Samsung began R&D on photovoltaics back in 1987 and a full scale R&D line up was established in September 2009. Certifications were obtained in 2010 including UL, CEC and IEC and in April last year the company supplied its first power plant in Korea. In May 2010 the company announced $5.5 billion worth of planned investment in solar PV by 2020. Much of its solar PV business is concentrated on crystalline panels although there is the potential for the company to go into thin-film production as well. Recently the company announced that it is to set up a 10,000 ton plant to produce polysilicon in a joint venture with US company MEMC. This will be onstream by 2013. The company aims to capture 8% of the market by 2015. This should be interesting given that at present its distribution channels are not that impressive, although its products are available in the UK and Australia.

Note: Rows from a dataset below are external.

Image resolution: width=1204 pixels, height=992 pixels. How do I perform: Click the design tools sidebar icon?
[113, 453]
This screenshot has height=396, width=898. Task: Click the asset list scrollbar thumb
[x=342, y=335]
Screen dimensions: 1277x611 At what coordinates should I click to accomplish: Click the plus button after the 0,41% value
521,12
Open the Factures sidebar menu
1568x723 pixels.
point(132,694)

In terms of price a 4kW LPC247 system will cost you around £12,000 for 16 panels and a 6.9 kW around £16,000. These systems are 15.24% efficient which is about average. At least one website I looked at does not consider Samsung to be offering anything different than many other PV companies although if the company is serious in its business aims it should start to improve its performance in the years ahead. The company has got itself a reputation for producing all sorts of solar powered gadgets particularly laptops and solar phones.

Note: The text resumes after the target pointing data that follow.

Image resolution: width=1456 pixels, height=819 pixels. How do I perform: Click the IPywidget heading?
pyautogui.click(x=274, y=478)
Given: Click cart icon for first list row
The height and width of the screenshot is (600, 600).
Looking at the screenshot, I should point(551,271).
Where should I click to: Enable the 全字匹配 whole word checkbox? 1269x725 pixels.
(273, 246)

The company’s website claims strict quality control, world-class manufacturing, prompt delivery and top reliability. It supplies both white and black modules and its range of 241 watt panels includes 60 models operating at 15.6% efficiency. All panels have a high power output and low degradation rate which may be down to the company’s proprietary cell technology. The company offer a 25 year performance warranty at 80% efficiency.
All in all, I would say Samsung is about average with regards to solar PV.